REQUIREMENT: Count the lines in the rows that contain the string "Point", treating case as significant, and give only the number.

AVAILABLE RECORDS:
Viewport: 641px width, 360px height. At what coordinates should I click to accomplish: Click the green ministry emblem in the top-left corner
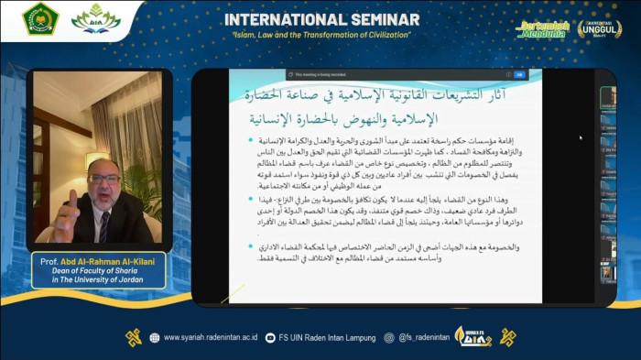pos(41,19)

* * *

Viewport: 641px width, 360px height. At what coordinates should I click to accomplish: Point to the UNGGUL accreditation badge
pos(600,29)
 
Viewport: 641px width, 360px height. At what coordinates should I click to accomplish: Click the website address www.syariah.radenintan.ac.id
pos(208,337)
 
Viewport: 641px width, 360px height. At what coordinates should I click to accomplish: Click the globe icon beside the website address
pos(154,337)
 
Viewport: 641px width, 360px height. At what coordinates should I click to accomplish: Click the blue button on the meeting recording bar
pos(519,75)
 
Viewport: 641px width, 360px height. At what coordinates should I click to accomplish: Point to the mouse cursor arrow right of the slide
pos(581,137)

---

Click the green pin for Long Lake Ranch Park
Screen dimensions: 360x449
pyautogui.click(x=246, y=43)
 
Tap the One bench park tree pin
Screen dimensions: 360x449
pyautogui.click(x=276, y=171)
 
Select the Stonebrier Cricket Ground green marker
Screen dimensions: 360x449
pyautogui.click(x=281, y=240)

SOLUTION: 2